Neural network isn't learning for a first few epochs on Keras

Question

I'm testing simple networks on Keras with TensorFlow backend and I ran into an issue with using sigmoid activation function

The network isn't learning for first 5-10 epochs, and then everything is fine. I tried using initializers and regularizers, but that only made it worse.

I use the network like this:

import numpy as np
import keras
from numpy import expand_dims
from keras.preprocessing.image import ImageDataGenerator
from matplotlib import pyplot


# load the image
(x_train, y_train), (x_val, y_val), (x_test, y_test) = netowork2_ker.load_data_shared()

# expand dimension to one sample
x_train = expand_dims(x_train, 2)
x_train = np.reshape(x_train, (50000, 28, 28))
x_train = expand_dims(x_train, 3)

y_train = keras.utils.to_categorical(y_train, 10)
y_test = keras.utils.to_categorical(y_test, 10)

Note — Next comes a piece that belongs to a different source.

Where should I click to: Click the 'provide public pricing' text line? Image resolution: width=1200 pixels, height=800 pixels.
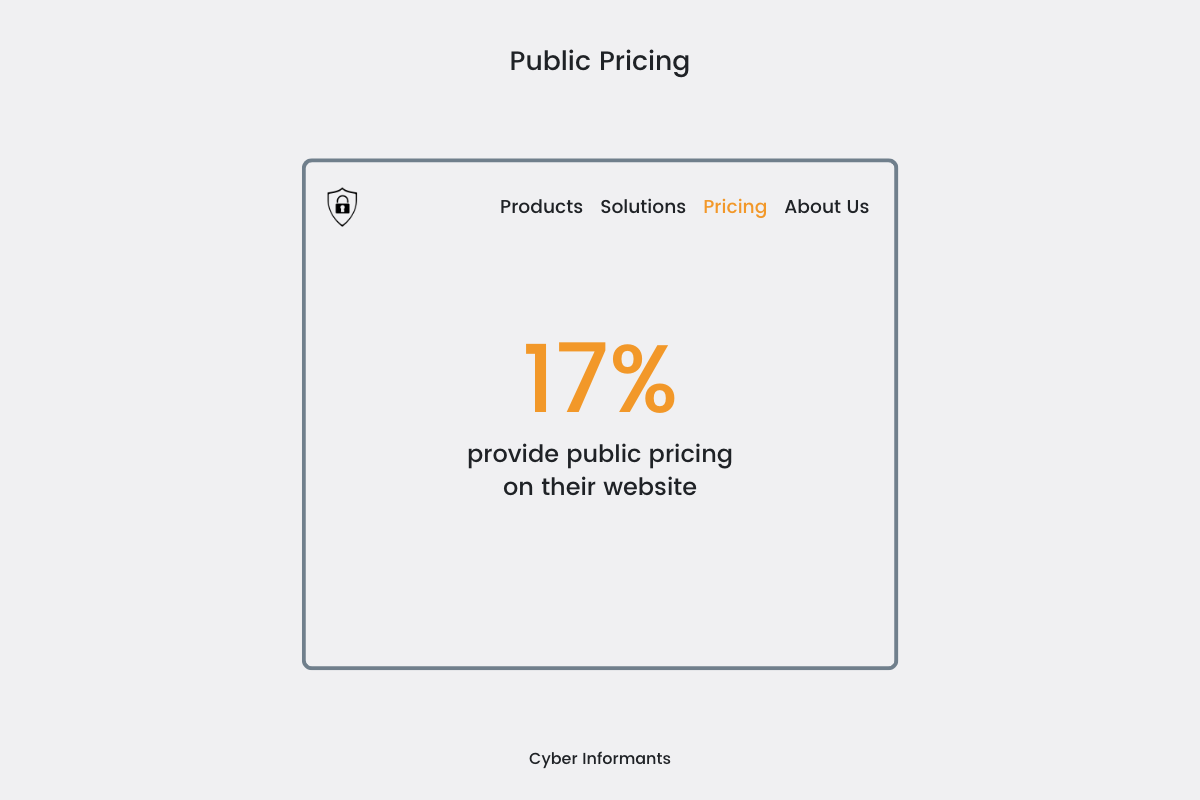(600, 455)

datagen = ImageDataGenerator(
    rescale=1./255,
    width_shift_range=[-1, 0, 1],
    height_shift_range=[-1, 0, 1],
    rotation_range=10)

epochs = 20
batch_size = 50
num_classes = 10

model = keras.Sequential()
model.add(keras.layers.Conv2D(64, (3, 3), padding='same',
                 input_shape=x_train.shape[1:],
                 activation='sigmoid'))
model.add(keras.layers.MaxPooling2D(pool_size=(2, 2)))
model.add(keras.layers.Conv2D(100, (3, 3),
                              activation='sigmoid'))
model.add(keras.layers.MaxPooling2D(pool_size=(2, 2)))
model.add(keras.layers.Flatten())
model.add(keras.layers.Dense(100,
                             activation='sigmoid'))
#model.add(keras.layers.Dropout(0.5))
model.add(keras.layers.Dense(num_classes,
                             activation='softmax'))

model.compile(loss='categorical_crossentropy',
              optimizer='adam',
              metrics=['accuracy'])

model.fit_generator(datagen.flow(x_train, y_train, batch_size=batch_size),
                    steps_per_epoch=len(x_train) / batch_size, epochs=epochs,
                    verbose=2, shuffle=True)

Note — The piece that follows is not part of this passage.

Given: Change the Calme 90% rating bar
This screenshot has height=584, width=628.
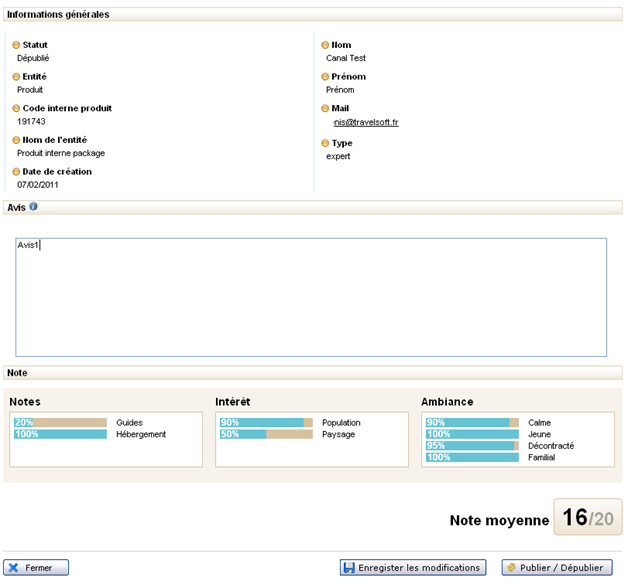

With the code above I get results like these:

Epoch 1/20 
 - 55s - loss: 2.3098 - accuracy: 0.1036 
Epoch 2/20 
 - 56s - loss: 2.3064 - accuracy: 0.1038
Epoch 3/20 
 - 56s - loss: 2.3068 - accuracy: 0.1025
Epoch 4/20 
 - 56s - loss: 2.3060 - accuracy: 0.1079
...

For 7 epochs (different every time) and then the loss rapidly goes downward and i achieve 0.9623 accuracy in 20 epochs.

But if I change activation from sigmoid to relu it works great and gives me 0.5356 accuracy in the first epoch.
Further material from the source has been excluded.